(Source text)
• • • • •
Such Tweet Sorrow II

Image shared on Flickr via a creative commons license by Stephan Geyer.
This may start off sounding like criticism, but it isn’t, more like a lack of an applicable critical language.
At the point I started writing this blog post, in my eyes #suchtweet had lost a lot of its artistic and realistic credibility – the characters were tweeting at a party, about secret things, to each other, about each other, knowing that everyone can see them. There was earlier, hideous, product placement (more later), and the language had turned from the irritatingly truncated to an odd kind of a poesy, apart from Juliet, who got even more screechy
It was really unrealistic.

But so’s Hollyoaks, lots of people watch that.
There’s a danger my criticism becomes irrelevant, and that’s the point at which it’s not about language skill, understanding of the form, theatre or performance. It’s just a story everyone knows, threading into people’s lives.
Such Tweet Sorrow is no longer about the quality or nature of storytelling (art), this is about the power of familiar stories and love.
People love, love. They love the idea that they might give up so much for something so beautiful. They love the idea of love at first sight, and that someone as simple, or normal as they might be fated for someone. And they love to see this in a place they visit, an intimate and constructed space that they go to each day – it’s more inside them (I believe that as we reconstruct ourselves in these online spaces we build others into us), their lives, than film or theatre ever is.
• • • • •
Text and item location entries:

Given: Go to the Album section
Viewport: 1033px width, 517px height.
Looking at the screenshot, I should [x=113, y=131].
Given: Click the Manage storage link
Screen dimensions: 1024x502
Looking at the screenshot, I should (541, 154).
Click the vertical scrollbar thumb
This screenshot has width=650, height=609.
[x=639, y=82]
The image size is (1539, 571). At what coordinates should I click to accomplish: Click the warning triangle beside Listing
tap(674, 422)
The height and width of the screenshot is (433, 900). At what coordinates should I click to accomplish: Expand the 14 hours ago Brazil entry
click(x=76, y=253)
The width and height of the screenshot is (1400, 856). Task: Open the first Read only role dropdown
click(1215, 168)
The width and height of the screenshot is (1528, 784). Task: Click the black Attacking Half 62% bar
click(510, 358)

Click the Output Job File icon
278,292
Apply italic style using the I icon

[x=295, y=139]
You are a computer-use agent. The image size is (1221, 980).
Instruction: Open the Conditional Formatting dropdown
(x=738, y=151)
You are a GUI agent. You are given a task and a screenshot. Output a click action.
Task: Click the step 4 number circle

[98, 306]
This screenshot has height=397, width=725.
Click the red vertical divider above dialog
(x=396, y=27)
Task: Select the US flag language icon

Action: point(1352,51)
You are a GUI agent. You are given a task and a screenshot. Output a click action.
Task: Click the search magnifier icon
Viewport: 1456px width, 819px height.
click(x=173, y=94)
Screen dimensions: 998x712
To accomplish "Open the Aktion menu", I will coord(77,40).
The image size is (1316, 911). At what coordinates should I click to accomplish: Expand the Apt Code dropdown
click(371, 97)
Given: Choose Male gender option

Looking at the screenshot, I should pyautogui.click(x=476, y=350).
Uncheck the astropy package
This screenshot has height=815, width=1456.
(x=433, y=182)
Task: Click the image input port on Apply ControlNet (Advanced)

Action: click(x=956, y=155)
• • • • •
(Tasks to complete)
1. In the blog post on Such Tweet Sorrow, what is named as something else unrealistic that lots of people watch?
2. Resume the blog post about Such Tweet Sorrow, picking up after its last sentence.

(Answers)
1. Hollyoaks.

2.
We go through our lives feeling not enough, half of what we should be, the stories shilled by marketing, capitalism and the gaps left by the loss of what the post-modernists termed grand narratives (religion, class, the state) make sure of that. To want to believe in completion is understandable.
Maybe that’s what Romeo and Juliet should be about.
Is there a point at which realism isn’t relevant? Could #suchtweet be considered a piece of expressionism? The way people often act or talk on stage is heightened, why does #suchtweet have to imitate life? Or do the majority of Twitter users use Twitter like a text messaging service – do they tweet about the people they pull, knowing their family see each tweet? Perhaps they do. None of the 600 or so I follow, but by the fact their chosen by one person, not many, they can’t be seen as a representative bunch.
There are still some points on which I feel wholly vindicated in criticising #suchtweet, the lack of response and engagement with anything apart from positive critique is a shame, especially considering their interactive intentions. The biggest want has been for a forum, a place where discussion about the project can happen – look at the engagement with my previous blog post for example – if you involve people in the experiment so deeply, I think it’s right to involve them in the evaluation.
The manner of tweeting before the party scene and morning after had got a lot better – @Jess_Nurse had made considerable improvement in the subtlety of her delivery (I liked this example particularly). I enjoyed the mask trying-on session via tweetphoto, and although @Romeo_Mo’s sudden switch from playa to emo jarred with his previous behaviour, it did feel like a response to some of the criticism, and so forgiveable.
The product placement, however, is not.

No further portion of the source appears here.